> [To be done]:
1 – In the forum thread about Latvian locomotives, give the username shown in each post header, listing each name only once.
2 – Take the forum thread about Latvian locomotives and write out its words starting with "## KingNick (Sep" and going on through "nothing is left.", but put "frames" in place of "underframes".

> [Passage shown]:

::::

Here's all what's left of LDz's old diesel locomotive. This undercarriage will be renewed and then the new diesel locomotive will be built around it.

There will be a total of 14 twin section locomotives, as mentioned previously.

Picture from 16th December. From balticrailpics.net


----------



## Maadeuurija (Nov 14, 2010)

Is it cheaper than buying a new locomotive?


----------



## KingNick (Sep 23, 2010)

There is absolutely no reason not to recycle the old underframes. Just like bogies these parts are basically indestructible.


----------



## BriedisUnIzlietne (Dec 16, 2012)

^^
And, as somebody told me, it is easier to put them into service because they don't need to get a new license as new locomotive types need because this is just a modernized version of the old locomotive. Although basically nothing is left.


----------



## Hybrid 87 (Aug 3, 2004)

Even if Latvia will not get Stadler Flirt in real life, I created it for the game Train Fever










If you have the game you can download the mod here: http://www.train-fever.net/filebase/index.php/Entry/749-Stadler-Flirt-LDz-Lettland/


----------



## MajKeR_ (Feb 5, 2009)

Perhaps only Flirt 3 might be available now


----------



## BriedisUnIzlietne (Dec 16, 2012)

*So - the big changes have finally been announced officially by Pasažieru vilciens.*

They've altered it a bit though - trains to Zilupe will remain

A short review of the now official changes:
*Negative changes:*

Valmiera - Valga - Valmiera will have trains only on weekends.

::::

> [Provided data]:

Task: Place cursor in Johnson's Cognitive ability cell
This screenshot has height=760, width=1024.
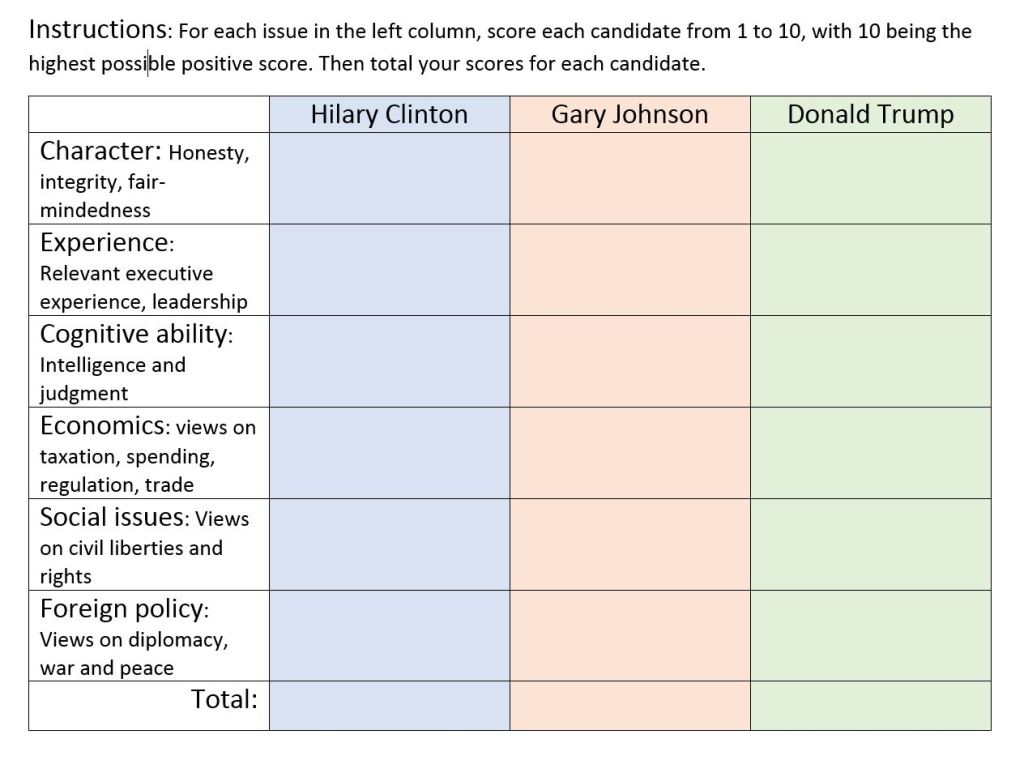Action: point(630,361)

::::

> [Task answers]:
1 – Maadeuurija, KingNick, BriedisUnIzlietne, Hybrid 87, MajKeR_

2 –
## KingNick (Sep 23, 2010)

There is absolutely no reason not to recycle the old frames. Just like bogies these parts are basically indestructible.


----------



## BriedisUnIzlietne (Dec 16, 2012)

^^
And, as somebody told me, it is easier to put them into service because they don't need to get a new license as new locomotive types need because this is just a modernized version of the old locomotive. Although basically nothing is left.